#### What to do
Copy the records. Keep every line exactly as it is.

________________________

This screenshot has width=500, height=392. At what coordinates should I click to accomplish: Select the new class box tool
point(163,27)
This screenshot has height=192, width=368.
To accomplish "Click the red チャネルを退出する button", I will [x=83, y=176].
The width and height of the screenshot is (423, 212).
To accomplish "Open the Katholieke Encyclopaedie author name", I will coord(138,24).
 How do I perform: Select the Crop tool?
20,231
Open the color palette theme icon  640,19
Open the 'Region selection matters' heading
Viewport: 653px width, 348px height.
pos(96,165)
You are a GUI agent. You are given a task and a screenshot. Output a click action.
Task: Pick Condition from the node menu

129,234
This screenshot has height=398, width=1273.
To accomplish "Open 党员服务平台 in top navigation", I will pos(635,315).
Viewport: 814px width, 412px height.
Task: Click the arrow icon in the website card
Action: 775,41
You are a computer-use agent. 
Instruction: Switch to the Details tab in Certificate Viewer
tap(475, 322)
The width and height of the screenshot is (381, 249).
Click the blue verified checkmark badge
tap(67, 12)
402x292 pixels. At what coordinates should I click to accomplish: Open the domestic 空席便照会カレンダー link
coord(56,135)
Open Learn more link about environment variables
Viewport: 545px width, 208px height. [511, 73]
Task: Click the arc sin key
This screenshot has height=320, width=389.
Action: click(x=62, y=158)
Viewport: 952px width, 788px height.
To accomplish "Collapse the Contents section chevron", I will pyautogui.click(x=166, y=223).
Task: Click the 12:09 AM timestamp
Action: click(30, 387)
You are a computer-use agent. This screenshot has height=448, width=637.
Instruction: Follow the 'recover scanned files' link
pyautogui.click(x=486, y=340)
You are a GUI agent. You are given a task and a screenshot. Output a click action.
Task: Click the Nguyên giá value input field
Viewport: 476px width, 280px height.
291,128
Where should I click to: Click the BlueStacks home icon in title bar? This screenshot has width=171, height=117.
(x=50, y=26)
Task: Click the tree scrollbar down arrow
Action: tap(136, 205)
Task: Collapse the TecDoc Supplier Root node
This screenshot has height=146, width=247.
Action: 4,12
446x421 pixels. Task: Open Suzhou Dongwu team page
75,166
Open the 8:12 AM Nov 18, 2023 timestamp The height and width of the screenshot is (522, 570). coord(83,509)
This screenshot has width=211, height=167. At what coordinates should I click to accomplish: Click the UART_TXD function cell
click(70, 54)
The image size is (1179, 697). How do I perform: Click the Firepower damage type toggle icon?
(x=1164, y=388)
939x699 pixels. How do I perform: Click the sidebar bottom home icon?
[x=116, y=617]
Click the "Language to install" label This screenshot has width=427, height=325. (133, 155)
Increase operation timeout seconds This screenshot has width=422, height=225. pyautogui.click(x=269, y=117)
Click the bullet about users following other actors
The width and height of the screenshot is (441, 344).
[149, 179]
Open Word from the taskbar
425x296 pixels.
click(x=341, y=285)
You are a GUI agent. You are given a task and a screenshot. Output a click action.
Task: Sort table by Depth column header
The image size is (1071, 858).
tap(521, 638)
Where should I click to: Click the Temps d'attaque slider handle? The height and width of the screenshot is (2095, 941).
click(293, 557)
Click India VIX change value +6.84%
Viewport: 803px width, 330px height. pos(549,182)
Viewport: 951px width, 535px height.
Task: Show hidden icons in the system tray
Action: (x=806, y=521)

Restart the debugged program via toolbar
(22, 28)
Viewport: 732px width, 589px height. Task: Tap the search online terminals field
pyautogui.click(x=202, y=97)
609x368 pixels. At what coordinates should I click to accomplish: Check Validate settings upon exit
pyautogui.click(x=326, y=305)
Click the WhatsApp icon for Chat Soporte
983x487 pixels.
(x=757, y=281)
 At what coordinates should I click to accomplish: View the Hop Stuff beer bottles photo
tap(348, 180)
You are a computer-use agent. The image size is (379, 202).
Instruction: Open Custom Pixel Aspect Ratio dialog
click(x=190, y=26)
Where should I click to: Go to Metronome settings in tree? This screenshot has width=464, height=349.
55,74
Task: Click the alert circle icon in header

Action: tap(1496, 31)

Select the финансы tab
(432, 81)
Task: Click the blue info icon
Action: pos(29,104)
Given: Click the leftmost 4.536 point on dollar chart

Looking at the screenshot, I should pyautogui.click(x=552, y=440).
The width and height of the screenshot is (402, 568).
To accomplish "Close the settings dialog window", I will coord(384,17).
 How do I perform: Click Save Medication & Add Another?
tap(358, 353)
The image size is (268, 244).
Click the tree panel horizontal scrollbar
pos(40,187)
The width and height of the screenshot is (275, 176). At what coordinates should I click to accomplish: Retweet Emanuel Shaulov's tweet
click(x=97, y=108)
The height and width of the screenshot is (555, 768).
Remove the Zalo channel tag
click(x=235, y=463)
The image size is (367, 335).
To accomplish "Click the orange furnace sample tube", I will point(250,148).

________________________

#### Task answer
This screenshot has width=500, height=392. At what coordinates should I click to accomplish: Select the new class box tool
point(163,27)
This screenshot has height=192, width=368.
To accomplish "Click the red チャネルを退出する button", I will [x=83, y=176].
The width and height of the screenshot is (423, 212).
To accomplish "Open the Katholieke Encyclopaedie author name", I will coord(138,24).
 How do I perform: Select the Crop tool?
20,231
Open the color palette theme icon  640,19
Open the 'Region selection matters' heading
Viewport: 653px width, 348px height.
pos(96,165)
You are a GUI agent. You are given a task and a screenshot. Output a click action.
Task: Pick Condition from the node menu

129,234
This screenshot has height=398, width=1273.
To accomplish "Open 党员服务平台 in top navigation", I will pos(635,315).
Viewport: 814px width, 412px height.
Task: Click the arrow icon in the website card
Action: 775,41
You are a computer-use agent. 
Instruction: Switch to the Details tab in Certificate Viewer
tap(475, 322)
The width and height of the screenshot is (381, 249).
Click the blue verified checkmark badge
tap(67, 12)
402x292 pixels. At what coordinates should I click to accomplish: Open the domestic 空席便照会カレンダー link
coord(56,135)
Open Learn more link about environment variables
Viewport: 545px width, 208px height. [511, 73]
Task: Click the arc sin key
This screenshot has height=320, width=389.
Action: click(x=62, y=158)
Viewport: 952px width, 788px height.
To accomplish "Collapse the Contents section chevron", I will pyautogui.click(x=166, y=223).
Task: Click the 12:09 AM timestamp
Action: click(30, 387)
You are a computer-use agent. This screenshot has height=448, width=637.
Instruction: Follow the 'recover scanned files' link
pyautogui.click(x=486, y=340)
You are a GUI agent. You are given a task and a screenshot. Output a click action.
Task: Click the Nguyên giá value input field
Viewport: 476px width, 280px height.
291,128
Where should I click to: Click the BlueStacks home icon in title bar? This screenshot has width=171, height=117.
(x=50, y=26)
Task: Click the tree scrollbar down arrow
Action: tap(136, 205)
Task: Collapse the TecDoc Supplier Root node
This screenshot has height=146, width=247.
Action: 4,12
446x421 pixels. Task: Open Suzhou Dongwu team page
75,166
Open the 8:12 AM Nov 18, 2023 timestamp The height and width of the screenshot is (522, 570). coord(83,509)
This screenshot has width=211, height=167. At what coordinates should I click to accomplish: Click the UART_TXD function cell
click(70, 54)
The image size is (1179, 697). How do I perform: Click the Firepower damage type toggle icon?
(x=1164, y=388)
939x699 pixels. How do I perform: Click the sidebar bottom home icon?
[x=116, y=617]
Click the "Language to install" label This screenshot has width=427, height=325. (133, 155)
Increase operation timeout seconds This screenshot has width=422, height=225. pyautogui.click(x=269, y=117)
Click the bullet about users following other actors
The width and height of the screenshot is (441, 344).
[149, 179]
Open Word from the taskbar
425x296 pixels.
click(x=341, y=285)
You are a GUI agent. You are given a task and a screenshot. Output a click action.
Task: Sort table by Depth column header
The image size is (1071, 858).
tap(521, 638)
Where should I click to: Click the Temps d'attaque slider handle? The height and width of the screenshot is (2095, 941).
click(293, 557)
Click India VIX change value +6.84%
Viewport: 803px width, 330px height. pos(549,182)
Viewport: 951px width, 535px height.
Task: Show hidden icons in the system tray
Action: (x=806, y=521)

Restart the debugged program via toolbar
(22, 28)
Viewport: 732px width, 589px height. Task: Tap the search online terminals field
pyautogui.click(x=202, y=97)
609x368 pixels. At what coordinates should I click to accomplish: Check Validate settings upon exit
pyautogui.click(x=326, y=305)
Click the WhatsApp icon for Chat Soporte
983x487 pixels.
(x=757, y=281)
 At what coordinates should I click to accomplish: View the Hop Stuff beer bottles photo
tap(348, 180)
You are a computer-use agent. The image size is (379, 202).
Instruction: Open Custom Pixel Aspect Ratio dialog
click(x=190, y=26)
Where should I click to: Go to Metronome settings in tree? This screenshot has width=464, height=349.
55,74
Task: Click the alert circle icon in header

Action: tap(1496, 31)

Select the финансы tab
(432, 81)
Task: Click the blue info icon
Action: pos(29,104)
Given: Click the leftmost 4.536 point on dollar chart

Looking at the screenshot, I should pyautogui.click(x=552, y=440).
The width and height of the screenshot is (402, 568).
To accomplish "Close the settings dialog window", I will coord(384,17).
 How do I perform: Click Save Medication & Add Another?
tap(358, 353)
The image size is (268, 244).
Click the tree panel horizontal scrollbar
pos(40,187)
The width and height of the screenshot is (275, 176). At what coordinates should I click to accomplish: Retweet Emanuel Shaulov's tweet
click(x=97, y=108)
The height and width of the screenshot is (555, 768).
Remove the Zalo channel tag
click(x=235, y=463)
The image size is (367, 335).
To accomplish "Click the orange furnace sample tube", I will point(250,148).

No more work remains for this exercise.